Hacker News new | ask | show | jobs
by jerf 901 days ago
We'll get there eventually, but it will be a bit. Spam classification at scale is already a compute-bound, or at least compute-starved, operation. Spam classification systems already do what they can to avoid so much as invoking a virus scanner if they can avoid it, because at scale it's so expensive. LLM-based spam classification is another order of magnitude more expensive and would require hardware that current spam systems do not have.
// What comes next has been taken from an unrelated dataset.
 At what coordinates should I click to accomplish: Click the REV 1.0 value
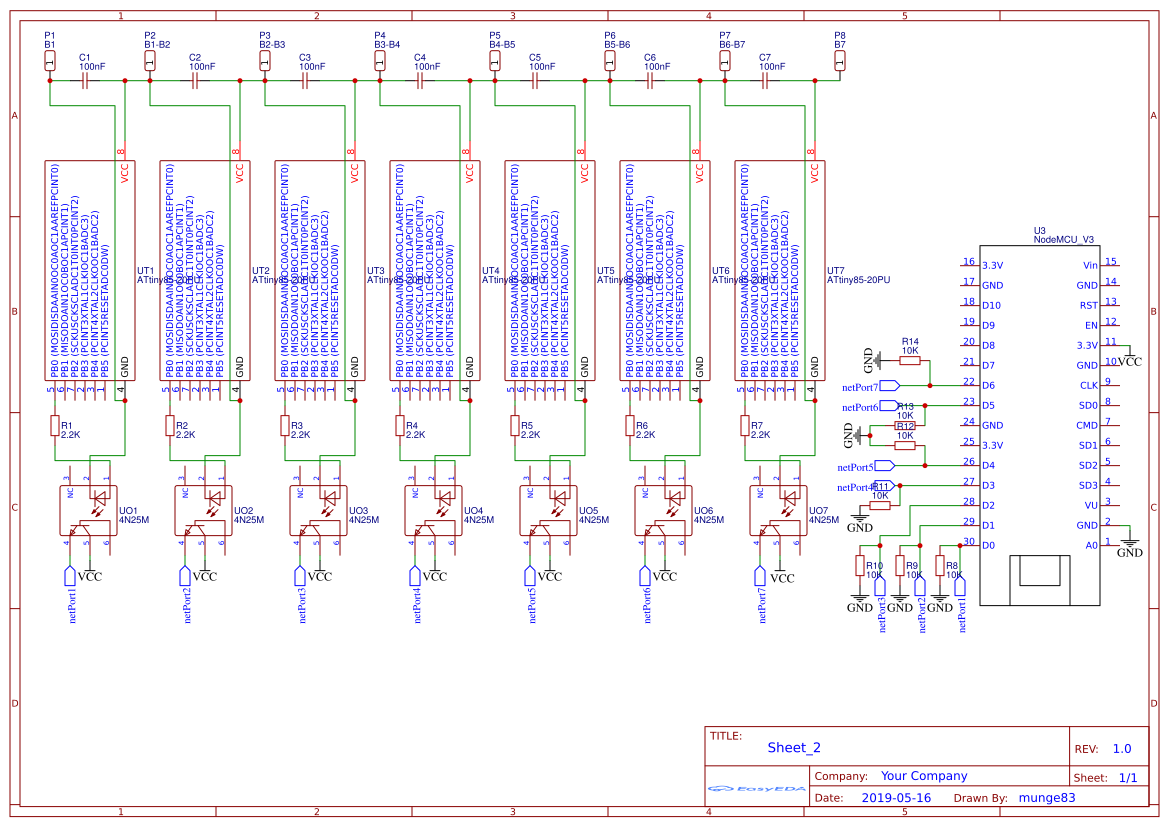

But that's a problem that will resolve itself over time, in a variety of ways. And the spam systems can play the same tricks with only invoking it on a fraction of emails too, of course. It's just at current expense levels, that would be a very small fraction indeed. I'd hazard that trying to use modern AI on spam classification at scale could easily consume 10x-100x of all current AI hardware and still make less of a dent than you'd hope.

1 comments

It doesn't need to be computationally costly because, as you seem to imply, there are tiers of cost tradeoffs. You can invoke a very cheap classifier at SMTP time, that is biased to have few false positives, that will temporarily reject all that which is highly likely to be spam. You can do this without even glancing at the body. Of course, having signals about peer reputation is the strong suit of Gmail or Microsoft, and the distributed, open community would need to solve the problem of promptly updating and distributing such reputation signals. And by "promptly" I mean within seconds of the leading edge of an attack.

Then there are increasing tiers of cost that you would only run after it becomes likely that the message is acceptable. As you say, you would only run an antivirus on a message on the verge of delivery, because decoding the attachment and running the AV (in an expensive sandbox) is so costly.